Ottawa architect John Cook, principal of the Ottawa-based Griffiths Rankin Cook Architects (another of this year's G-G winners, whose firm teamed up with Moriyama & Teshima Architects to design the compelling Canadian War Museum) formalized Dufferin's fantasy room by installing a custom-designed silk fabric with vice-regal stripes, and affixing it in billowing volumes from the ceiling. Sophisticated acoustic and sound equipment was installed behind the fabric walls. Two monumental chandeliers, measuring some 10 metres in diameter, were hoisted into the space. And now, 20 years later, another fabric is being ordered to replace the one that has aged and been dulled by fire retardant.

A former horse barn has been renovated for staff offices. And the Toronto landscape-architecture firm Janet Rosenberg + Associates has been hired to consider the public space at Rideau Hall's main entrance, including the possibility of a sheltering courtyard.

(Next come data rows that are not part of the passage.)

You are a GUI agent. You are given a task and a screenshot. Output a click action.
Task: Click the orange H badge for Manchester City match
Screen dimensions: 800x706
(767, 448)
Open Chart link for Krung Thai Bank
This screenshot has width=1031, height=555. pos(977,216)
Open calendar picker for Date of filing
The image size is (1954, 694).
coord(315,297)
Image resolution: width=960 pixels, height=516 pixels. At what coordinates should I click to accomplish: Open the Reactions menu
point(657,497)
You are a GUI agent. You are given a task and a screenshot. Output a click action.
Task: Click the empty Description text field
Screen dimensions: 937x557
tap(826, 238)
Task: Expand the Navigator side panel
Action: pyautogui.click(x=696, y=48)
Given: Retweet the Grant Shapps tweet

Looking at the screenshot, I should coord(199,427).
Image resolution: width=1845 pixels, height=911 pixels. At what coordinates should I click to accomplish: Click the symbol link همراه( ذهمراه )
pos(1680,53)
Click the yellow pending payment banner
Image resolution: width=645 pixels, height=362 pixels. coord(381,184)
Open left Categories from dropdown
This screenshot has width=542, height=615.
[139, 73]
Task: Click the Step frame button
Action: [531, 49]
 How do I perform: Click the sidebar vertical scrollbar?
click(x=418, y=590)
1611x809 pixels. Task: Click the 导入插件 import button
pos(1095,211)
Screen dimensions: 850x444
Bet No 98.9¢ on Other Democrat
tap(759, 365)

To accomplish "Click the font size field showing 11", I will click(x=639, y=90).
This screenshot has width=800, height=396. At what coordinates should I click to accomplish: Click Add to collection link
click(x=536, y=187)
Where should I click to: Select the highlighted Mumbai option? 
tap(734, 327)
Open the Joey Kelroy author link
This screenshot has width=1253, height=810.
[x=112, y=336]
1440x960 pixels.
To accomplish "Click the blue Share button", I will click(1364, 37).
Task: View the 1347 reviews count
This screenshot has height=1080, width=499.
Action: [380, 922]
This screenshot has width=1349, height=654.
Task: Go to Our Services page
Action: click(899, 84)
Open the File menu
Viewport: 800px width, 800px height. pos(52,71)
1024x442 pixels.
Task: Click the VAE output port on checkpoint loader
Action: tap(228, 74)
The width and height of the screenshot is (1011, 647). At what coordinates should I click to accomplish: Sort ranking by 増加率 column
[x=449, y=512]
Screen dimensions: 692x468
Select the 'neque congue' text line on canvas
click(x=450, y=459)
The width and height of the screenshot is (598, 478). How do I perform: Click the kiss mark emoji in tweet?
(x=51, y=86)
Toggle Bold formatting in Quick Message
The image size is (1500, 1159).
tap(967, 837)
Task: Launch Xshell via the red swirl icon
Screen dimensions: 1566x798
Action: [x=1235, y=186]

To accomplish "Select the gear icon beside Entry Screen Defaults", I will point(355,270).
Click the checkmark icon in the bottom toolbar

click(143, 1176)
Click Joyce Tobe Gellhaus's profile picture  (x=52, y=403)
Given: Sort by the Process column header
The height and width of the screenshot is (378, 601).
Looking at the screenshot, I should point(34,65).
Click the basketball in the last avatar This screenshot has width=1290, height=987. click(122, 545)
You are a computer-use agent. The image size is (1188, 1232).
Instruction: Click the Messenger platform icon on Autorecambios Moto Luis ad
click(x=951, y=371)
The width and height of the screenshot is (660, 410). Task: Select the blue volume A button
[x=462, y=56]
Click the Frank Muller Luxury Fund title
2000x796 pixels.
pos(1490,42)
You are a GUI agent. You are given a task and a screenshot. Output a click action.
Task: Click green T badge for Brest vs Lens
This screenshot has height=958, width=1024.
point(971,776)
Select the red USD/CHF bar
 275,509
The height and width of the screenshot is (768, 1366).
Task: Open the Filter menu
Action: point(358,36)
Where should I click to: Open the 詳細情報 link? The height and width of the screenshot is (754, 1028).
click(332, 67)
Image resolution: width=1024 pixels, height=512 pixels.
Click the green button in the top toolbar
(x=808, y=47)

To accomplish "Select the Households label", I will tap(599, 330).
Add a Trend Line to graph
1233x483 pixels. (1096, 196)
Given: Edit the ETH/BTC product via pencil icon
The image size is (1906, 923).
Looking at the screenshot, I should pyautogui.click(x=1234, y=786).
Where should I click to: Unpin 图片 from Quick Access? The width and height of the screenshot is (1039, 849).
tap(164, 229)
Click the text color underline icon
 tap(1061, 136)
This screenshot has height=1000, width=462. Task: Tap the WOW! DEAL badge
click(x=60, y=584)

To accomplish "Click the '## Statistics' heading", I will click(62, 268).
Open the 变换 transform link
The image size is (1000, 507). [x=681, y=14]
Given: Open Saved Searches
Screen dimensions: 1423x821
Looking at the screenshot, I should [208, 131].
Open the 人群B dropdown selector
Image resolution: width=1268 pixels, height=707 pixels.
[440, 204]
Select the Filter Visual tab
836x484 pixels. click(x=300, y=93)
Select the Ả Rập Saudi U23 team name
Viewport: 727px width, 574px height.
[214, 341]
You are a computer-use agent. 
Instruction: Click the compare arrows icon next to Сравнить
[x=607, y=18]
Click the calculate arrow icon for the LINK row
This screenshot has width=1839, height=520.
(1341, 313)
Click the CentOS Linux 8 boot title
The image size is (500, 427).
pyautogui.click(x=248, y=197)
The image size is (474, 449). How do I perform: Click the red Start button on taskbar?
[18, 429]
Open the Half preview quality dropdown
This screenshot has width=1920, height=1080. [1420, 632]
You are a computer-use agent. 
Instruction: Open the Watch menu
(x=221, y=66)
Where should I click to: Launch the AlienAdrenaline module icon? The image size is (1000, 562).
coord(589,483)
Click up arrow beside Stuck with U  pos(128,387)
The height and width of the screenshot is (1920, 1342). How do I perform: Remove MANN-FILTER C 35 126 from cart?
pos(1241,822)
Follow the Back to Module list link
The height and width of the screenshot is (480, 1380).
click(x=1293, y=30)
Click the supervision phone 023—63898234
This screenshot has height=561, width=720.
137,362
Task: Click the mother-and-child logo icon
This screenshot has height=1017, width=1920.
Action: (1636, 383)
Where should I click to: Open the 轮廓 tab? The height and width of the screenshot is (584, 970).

To formally celebrate greatness and individual achievement makes many of us uncomfortable in Canada - though those in attendance seemed ready to sleep over at Rideau Hall. For those who still fear having to swallow the bitter pill of snobbery, it's helpful to travel the gracious ceremonial route through a stand of 600 deciduous trees in Rideau Park: By the time you reach the front entrance, you may have found the courage to get over yourself. And to appreciate that a little pomp and circumstance goes a long way, for a very long time, feeding the fires that ignite the imagination.